Work instruction:
Exact copies of the lines from the line containing "854x366 pixels." through the last line of the entries below are the whole answer.

Dataset entries:
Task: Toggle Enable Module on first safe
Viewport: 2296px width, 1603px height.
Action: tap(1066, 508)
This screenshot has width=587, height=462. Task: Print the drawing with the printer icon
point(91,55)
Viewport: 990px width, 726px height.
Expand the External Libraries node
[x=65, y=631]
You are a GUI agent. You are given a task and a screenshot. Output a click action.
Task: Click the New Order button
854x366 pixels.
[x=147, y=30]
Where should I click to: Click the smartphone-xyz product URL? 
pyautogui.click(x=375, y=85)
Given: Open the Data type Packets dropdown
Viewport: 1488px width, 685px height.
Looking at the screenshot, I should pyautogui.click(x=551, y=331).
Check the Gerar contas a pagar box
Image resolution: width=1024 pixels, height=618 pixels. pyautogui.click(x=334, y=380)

Answer space:
854x366 pixels.
[x=147, y=30]
Where should I click to: Click the smartphone-xyz product URL? 
pyautogui.click(x=375, y=85)
Given: Open the Data type Packets dropdown
Viewport: 1488px width, 685px height.
Looking at the screenshot, I should pyautogui.click(x=551, y=331).
Check the Gerar contas a pagar box
Image resolution: width=1024 pixels, height=618 pixels. pyautogui.click(x=334, y=380)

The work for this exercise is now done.